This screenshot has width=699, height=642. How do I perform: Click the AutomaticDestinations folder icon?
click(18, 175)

□ □ □ □ □ □ □

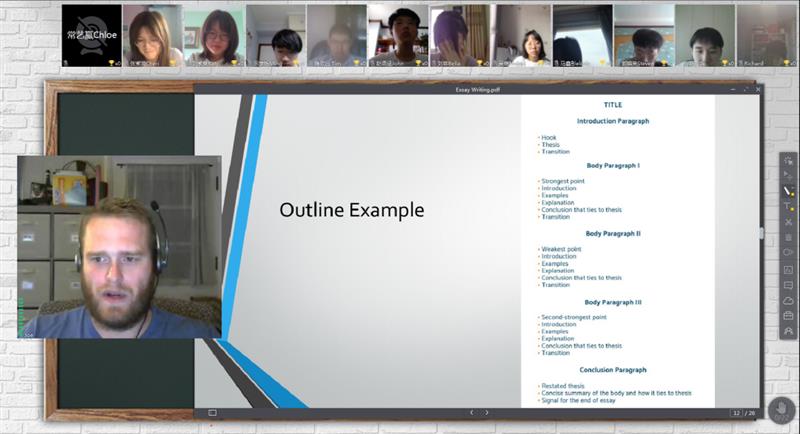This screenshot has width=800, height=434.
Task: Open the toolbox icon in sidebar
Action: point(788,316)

□ □ □ □ □ □ □

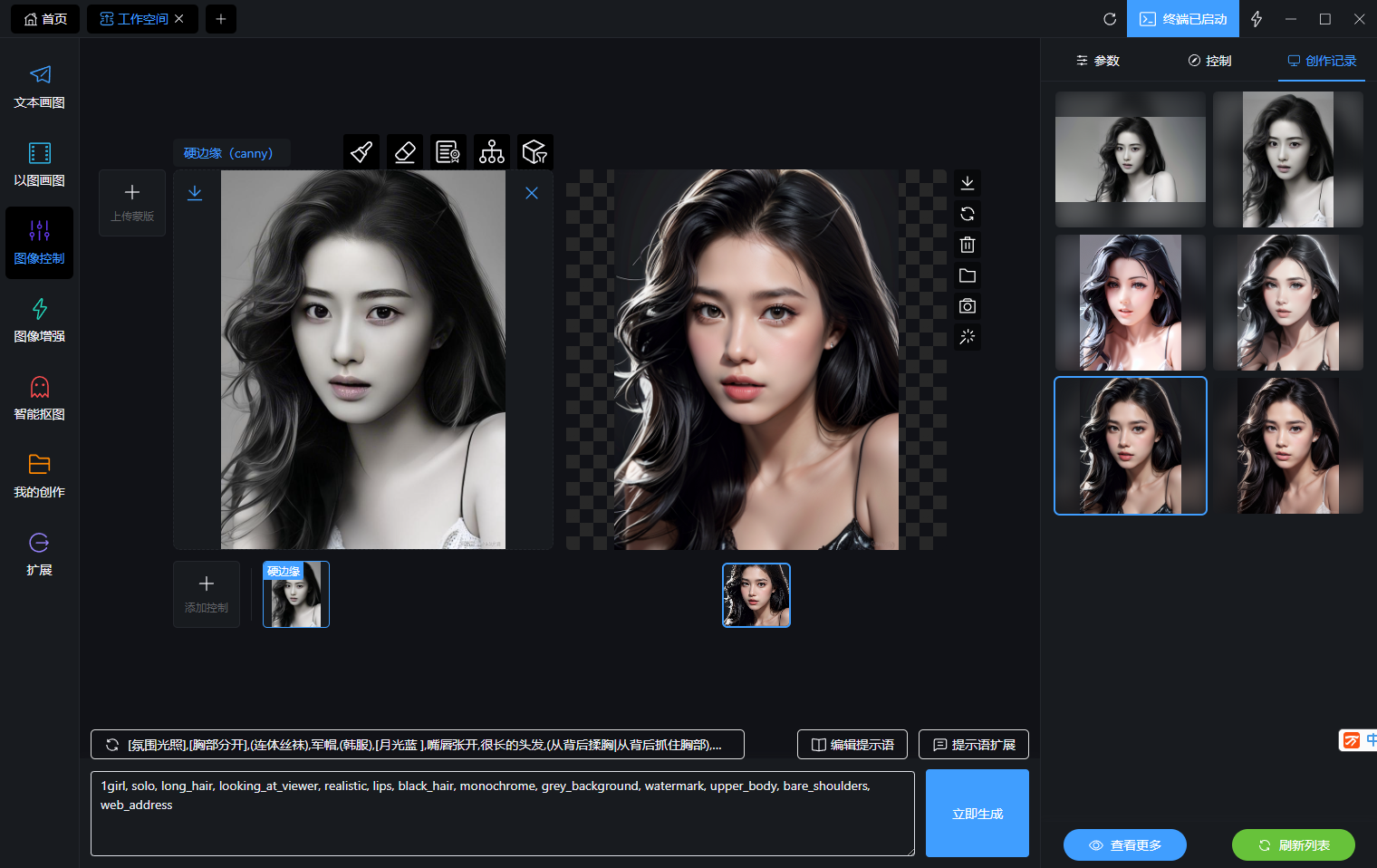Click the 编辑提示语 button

□ □ □ □ □ □ □

- Work instructions:
Copy out the data word for word, starting at the line that contains "This screenshot has width=699, height=642." and ending with the line that contains "click(18, 175)".

- Completed exercise:
This screenshot has width=699, height=642. How do I perform: Click the AutomaticDestinations folder icon?
click(18, 175)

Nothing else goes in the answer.